For investors trying to make sense of all this, the first two months of 2026 offered a useful signal. In late January, the explosion of OpenClaw, an open-source autonomous agent, sent speculative capital chasing anything connected to “agentic AI.” Yet by early March, a different signal emerged. During China’s Spring Festival, three AI apps hit daily active user peaks that would rank among the world’s largest consumer platforms: ByteDance’s Doubao at 145 million DAU, Qwen at 73.5 million (up 940 percent, the highest growth of the three), and Tencent’s Yuanbao at 40.5 million.

More telling than the raw numbers was the market’s response. On March 9, Morgan Stanley named Alibaba a “Top Pick,” replacing Tencent, and assigned a sum-of-the-parts valuation that allocated $19 per share to the Qwen division, with a high-end scenario of $345 per share for the parent company. The rationale was explicit: Alibaba’s advantage lies not in its language model but in its “full-stack AI” integration. As the analysts wrote, “Alibaba currently has a leading self-developed AI chip, is China’s largest and the world’s fourth-largest cloud infrastructure provider, and its Qwen model has significant influence in the global open-source field. Through integrating cloud capabilities with diverse business scenarios such as e-commerce and DingTalk, Alibaba can capture commercial value across the entire chain from basic computing power to end-user applications.”

What caught investor attention wasn’t a benchmark breakthrough, but something more mundane and more consequential: the integration of AI into the everyday commerce of 1.4 billion people.

The Spring Festival Bet

During the holiday, Alibaba deployed 3 billion yuan (roughly $415 million) in subsidies through its “Qingke Plan” to boost adoption of Qwen’s “one-sentence ordering” capability.

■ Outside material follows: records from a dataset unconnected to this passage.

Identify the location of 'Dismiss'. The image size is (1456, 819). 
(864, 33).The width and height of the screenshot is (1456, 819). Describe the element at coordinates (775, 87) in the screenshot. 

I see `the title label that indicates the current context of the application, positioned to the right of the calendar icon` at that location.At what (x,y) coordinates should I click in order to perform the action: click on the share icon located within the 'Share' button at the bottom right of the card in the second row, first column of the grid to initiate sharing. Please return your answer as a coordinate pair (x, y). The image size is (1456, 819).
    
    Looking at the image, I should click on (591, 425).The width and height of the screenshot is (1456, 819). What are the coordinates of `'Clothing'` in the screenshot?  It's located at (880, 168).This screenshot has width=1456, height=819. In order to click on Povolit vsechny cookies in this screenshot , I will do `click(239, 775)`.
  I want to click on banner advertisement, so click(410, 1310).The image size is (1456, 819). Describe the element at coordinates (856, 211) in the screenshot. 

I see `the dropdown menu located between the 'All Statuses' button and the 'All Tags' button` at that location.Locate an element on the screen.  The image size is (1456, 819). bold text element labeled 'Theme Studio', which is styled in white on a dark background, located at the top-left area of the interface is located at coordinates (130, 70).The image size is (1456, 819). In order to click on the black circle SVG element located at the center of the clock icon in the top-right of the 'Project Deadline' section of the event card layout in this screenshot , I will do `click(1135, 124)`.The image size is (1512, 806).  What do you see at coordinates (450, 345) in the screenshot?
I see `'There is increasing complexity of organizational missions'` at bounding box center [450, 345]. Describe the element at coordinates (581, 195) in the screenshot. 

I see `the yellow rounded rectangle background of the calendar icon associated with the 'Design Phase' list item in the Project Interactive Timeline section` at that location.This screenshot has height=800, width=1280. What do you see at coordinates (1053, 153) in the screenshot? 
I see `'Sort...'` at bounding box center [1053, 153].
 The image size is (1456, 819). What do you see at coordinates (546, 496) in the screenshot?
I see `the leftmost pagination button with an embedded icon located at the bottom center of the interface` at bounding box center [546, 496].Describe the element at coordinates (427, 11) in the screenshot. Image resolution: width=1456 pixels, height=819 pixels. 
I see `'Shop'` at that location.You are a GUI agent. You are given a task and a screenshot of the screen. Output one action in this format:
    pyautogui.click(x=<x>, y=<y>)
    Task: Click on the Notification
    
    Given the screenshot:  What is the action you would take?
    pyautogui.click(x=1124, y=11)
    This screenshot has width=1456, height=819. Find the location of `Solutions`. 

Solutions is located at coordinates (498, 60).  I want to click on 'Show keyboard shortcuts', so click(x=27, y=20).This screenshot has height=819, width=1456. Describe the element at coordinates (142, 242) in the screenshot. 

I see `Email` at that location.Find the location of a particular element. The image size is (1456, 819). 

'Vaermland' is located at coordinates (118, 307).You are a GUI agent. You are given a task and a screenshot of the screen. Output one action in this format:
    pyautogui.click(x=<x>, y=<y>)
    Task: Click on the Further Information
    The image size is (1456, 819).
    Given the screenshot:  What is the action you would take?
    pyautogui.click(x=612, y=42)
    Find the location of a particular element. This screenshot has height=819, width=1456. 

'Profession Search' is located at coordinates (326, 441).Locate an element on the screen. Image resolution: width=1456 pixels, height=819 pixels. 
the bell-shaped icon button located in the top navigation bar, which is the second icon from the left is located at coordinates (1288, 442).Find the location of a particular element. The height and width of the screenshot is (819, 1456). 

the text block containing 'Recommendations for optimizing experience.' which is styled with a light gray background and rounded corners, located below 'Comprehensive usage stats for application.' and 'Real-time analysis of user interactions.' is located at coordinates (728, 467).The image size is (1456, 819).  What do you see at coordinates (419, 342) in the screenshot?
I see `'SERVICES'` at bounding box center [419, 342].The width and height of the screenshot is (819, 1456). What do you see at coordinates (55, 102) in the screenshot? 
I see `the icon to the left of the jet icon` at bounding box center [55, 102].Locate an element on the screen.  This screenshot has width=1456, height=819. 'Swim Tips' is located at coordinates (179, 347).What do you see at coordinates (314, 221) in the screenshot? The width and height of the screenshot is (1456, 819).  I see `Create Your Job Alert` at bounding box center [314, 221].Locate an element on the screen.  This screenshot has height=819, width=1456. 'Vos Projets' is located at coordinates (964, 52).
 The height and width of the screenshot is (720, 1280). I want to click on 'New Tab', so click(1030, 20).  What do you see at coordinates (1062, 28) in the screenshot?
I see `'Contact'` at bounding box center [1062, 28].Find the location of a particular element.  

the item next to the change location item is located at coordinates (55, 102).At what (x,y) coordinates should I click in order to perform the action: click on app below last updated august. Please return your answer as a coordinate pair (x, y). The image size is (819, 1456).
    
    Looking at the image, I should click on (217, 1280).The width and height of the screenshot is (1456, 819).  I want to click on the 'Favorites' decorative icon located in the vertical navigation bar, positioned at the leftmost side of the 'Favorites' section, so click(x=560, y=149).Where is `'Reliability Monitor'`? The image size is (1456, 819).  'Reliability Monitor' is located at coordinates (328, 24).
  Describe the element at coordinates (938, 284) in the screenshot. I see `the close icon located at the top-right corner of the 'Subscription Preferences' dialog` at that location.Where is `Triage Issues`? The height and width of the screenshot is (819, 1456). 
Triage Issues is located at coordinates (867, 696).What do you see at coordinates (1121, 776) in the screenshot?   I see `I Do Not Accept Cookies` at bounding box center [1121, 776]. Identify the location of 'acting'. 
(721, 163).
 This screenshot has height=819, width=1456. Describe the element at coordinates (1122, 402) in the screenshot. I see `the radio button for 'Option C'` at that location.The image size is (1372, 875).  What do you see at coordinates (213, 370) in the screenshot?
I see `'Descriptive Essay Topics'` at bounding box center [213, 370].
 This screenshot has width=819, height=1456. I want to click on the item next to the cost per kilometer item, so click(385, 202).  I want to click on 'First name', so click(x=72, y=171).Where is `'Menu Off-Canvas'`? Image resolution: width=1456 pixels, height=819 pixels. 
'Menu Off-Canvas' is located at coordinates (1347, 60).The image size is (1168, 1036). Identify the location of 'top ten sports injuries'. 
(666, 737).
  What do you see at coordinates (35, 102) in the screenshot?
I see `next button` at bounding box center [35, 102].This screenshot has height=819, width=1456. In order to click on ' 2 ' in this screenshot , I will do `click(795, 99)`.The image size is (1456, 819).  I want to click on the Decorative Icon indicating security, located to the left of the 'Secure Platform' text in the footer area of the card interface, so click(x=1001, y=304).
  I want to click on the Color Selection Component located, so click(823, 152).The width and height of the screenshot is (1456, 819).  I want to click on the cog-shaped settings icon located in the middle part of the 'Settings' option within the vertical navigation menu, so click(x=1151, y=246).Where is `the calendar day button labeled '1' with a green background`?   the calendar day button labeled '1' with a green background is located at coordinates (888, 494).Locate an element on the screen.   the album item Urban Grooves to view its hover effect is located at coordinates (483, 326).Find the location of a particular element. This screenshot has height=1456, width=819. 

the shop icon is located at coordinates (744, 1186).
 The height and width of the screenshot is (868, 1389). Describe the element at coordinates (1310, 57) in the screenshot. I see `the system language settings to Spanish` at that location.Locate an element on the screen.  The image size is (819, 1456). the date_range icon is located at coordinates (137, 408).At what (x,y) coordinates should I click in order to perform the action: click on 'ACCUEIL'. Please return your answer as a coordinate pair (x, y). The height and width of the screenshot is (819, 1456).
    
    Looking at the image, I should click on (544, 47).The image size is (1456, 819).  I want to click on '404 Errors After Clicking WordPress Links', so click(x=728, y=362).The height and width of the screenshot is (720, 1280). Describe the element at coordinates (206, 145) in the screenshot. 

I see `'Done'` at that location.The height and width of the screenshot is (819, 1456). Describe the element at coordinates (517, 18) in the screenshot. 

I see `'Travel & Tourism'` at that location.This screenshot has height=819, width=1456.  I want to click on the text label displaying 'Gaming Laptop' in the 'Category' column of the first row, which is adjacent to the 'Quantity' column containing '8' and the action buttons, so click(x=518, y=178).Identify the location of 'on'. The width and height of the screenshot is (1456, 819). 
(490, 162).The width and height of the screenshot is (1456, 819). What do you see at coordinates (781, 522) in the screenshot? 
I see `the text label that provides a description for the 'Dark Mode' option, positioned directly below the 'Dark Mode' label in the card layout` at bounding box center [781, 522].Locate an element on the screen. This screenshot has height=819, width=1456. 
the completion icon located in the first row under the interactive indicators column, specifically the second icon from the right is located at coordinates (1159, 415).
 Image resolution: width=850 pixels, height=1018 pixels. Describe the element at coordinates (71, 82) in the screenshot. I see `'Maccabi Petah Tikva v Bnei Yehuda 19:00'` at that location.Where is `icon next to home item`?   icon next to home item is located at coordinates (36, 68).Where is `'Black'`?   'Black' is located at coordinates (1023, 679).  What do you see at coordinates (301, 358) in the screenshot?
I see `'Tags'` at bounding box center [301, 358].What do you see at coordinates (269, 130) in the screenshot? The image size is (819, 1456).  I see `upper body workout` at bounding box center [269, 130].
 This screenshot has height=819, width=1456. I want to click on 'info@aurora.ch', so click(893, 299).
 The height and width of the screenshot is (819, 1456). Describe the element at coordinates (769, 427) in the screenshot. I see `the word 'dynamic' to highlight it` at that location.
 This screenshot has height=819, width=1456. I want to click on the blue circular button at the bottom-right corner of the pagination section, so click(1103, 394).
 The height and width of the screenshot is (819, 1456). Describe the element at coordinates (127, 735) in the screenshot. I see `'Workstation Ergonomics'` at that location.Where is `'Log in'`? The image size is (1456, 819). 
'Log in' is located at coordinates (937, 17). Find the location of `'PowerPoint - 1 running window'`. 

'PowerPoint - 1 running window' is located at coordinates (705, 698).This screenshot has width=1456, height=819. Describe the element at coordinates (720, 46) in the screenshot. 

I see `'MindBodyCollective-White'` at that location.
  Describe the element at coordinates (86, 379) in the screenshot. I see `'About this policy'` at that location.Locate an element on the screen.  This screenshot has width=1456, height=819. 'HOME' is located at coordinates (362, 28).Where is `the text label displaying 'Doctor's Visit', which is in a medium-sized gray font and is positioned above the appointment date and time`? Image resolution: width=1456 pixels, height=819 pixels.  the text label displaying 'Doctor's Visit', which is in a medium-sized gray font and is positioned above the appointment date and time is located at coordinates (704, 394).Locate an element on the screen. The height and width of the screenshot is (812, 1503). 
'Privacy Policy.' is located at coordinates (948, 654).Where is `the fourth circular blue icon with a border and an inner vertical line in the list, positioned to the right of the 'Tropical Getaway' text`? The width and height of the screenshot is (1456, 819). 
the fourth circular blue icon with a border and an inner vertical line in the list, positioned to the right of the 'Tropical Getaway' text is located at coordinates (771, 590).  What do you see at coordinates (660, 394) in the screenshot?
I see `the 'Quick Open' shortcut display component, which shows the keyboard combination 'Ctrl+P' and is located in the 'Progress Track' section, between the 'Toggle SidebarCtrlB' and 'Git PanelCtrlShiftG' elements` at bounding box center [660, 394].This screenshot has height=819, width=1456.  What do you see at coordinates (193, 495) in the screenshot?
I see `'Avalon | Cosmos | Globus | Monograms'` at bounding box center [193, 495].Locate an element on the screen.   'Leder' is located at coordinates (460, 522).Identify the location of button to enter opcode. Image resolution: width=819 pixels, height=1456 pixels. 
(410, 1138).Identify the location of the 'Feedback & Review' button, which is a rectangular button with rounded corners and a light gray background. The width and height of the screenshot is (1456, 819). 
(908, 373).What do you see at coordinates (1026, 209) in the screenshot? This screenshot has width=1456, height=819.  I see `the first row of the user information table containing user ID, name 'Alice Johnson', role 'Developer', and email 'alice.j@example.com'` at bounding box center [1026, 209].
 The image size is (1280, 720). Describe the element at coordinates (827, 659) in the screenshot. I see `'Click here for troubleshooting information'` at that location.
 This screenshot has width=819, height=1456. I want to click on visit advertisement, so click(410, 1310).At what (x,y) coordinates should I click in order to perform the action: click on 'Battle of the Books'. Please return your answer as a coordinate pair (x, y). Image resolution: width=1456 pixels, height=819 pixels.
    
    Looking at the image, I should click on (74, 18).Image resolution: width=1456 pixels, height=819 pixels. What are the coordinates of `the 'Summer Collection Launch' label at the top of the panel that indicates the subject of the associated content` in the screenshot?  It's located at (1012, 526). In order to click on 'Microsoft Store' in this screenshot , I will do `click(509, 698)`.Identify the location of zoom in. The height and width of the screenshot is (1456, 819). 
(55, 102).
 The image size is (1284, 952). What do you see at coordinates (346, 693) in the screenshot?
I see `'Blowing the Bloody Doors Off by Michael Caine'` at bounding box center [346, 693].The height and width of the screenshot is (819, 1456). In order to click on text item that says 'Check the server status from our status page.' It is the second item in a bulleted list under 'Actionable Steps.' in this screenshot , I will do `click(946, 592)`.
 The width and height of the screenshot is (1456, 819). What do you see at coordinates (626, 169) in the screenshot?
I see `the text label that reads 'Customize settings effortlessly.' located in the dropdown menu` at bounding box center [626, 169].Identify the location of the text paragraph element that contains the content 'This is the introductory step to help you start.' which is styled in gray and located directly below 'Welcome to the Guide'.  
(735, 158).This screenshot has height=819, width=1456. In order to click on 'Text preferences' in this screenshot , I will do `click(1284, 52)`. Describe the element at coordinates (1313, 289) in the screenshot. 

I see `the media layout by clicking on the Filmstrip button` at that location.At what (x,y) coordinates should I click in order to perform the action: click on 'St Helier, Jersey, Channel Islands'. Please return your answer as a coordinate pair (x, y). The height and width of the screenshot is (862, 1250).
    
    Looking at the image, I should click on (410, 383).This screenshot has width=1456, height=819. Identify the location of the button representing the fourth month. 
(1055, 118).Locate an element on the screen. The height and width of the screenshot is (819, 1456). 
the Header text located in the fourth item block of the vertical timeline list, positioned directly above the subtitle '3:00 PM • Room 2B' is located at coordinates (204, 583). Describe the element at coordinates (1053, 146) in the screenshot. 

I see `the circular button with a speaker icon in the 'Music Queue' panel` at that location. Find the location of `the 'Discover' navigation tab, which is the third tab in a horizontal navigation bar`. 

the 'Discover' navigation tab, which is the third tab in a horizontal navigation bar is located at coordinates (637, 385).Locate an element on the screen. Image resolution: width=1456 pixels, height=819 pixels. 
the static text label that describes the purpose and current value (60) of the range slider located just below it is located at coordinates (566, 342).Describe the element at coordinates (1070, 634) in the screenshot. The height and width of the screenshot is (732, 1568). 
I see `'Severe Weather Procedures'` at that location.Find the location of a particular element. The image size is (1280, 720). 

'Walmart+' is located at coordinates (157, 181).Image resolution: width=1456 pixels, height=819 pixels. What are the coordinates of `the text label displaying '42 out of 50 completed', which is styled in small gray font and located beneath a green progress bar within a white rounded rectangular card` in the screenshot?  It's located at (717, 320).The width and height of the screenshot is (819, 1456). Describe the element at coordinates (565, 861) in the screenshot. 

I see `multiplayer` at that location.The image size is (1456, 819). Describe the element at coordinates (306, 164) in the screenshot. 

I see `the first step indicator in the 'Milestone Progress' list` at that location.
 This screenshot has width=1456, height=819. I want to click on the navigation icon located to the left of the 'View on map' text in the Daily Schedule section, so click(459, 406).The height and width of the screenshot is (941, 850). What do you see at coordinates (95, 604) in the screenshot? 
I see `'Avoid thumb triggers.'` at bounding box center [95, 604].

For context, this was the largest Spring Festival campaign in Alibaba’s history and the highest amount in this year’s AI promotional race among Chinese tech giants, significantly outstripping Tencent’s 1 billion yuan Yuanbao campaign and Baidu’s 500 million yuan Ernie Bot effort. The feature let users speak or type requests like “order me milk tea,” “book a flight to Beijing,” or “buy tickets for the new movie,” and Qwen would handle the entire transaction through Alibaba’s services: Taobao for shopping, Alipay for payments, Fliggy for travel, Amap for navigation.

The results were striking. Over 200 million “one-sentence” transactions during the holiday period. In a single nine-hour span, 10 million milk tea orders. The phrase “Qwen, help me...” entered common usage not as a tech demo but as a practical tool for millions of users, many of them in lower-tier cities and rural areas where multi-app navigation is a genuine barrier to online commerce.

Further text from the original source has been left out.